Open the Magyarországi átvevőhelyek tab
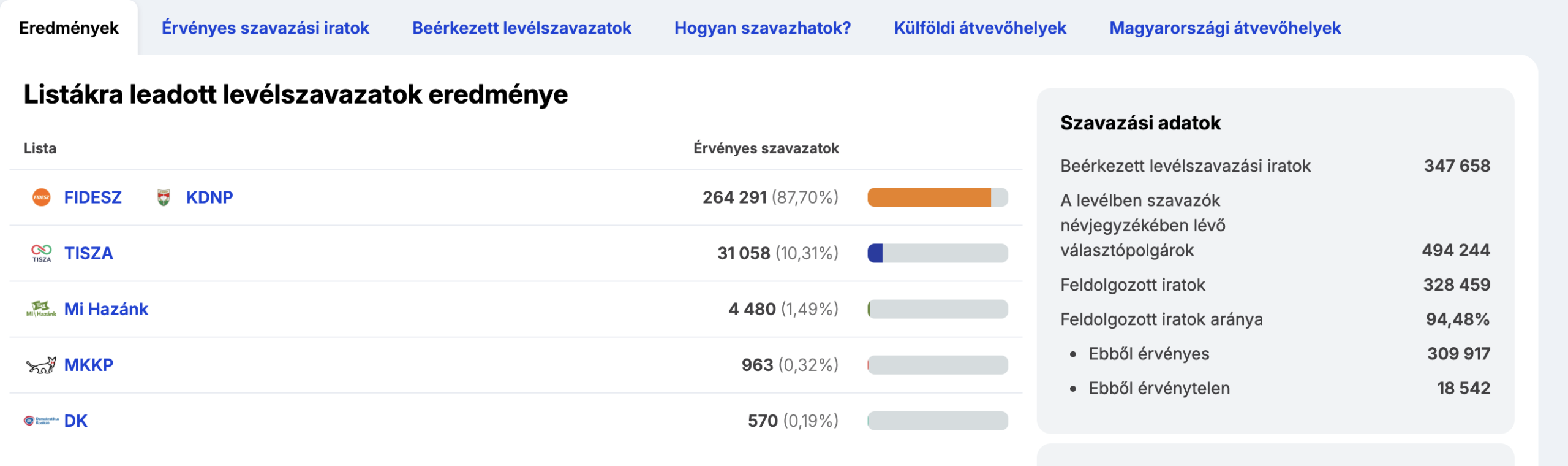Image resolution: width=1568 pixels, height=466 pixels. click(1225, 28)
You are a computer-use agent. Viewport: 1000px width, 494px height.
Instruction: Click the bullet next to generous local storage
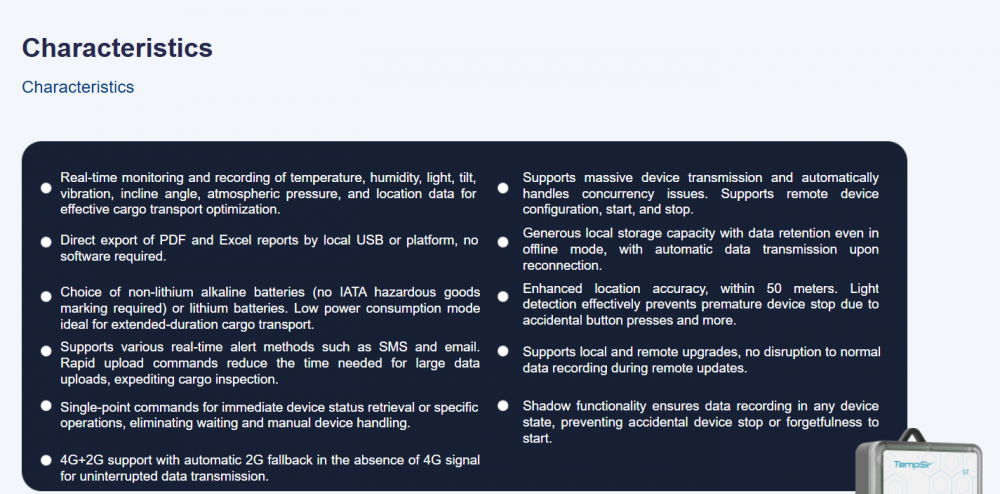(502, 242)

_ _ _

• **Work item**
Would you please give the material above again, unchanged but without pictures?

• **Task output**
Open the Magyarországi átvevőhelyek tab
Image resolution: width=1568 pixels, height=466 pixels. click(1225, 28)
You are a computer-use agent. Viewport: 1000px width, 494px height.
Instruction: Click the bullet next to generous local storage
(502, 242)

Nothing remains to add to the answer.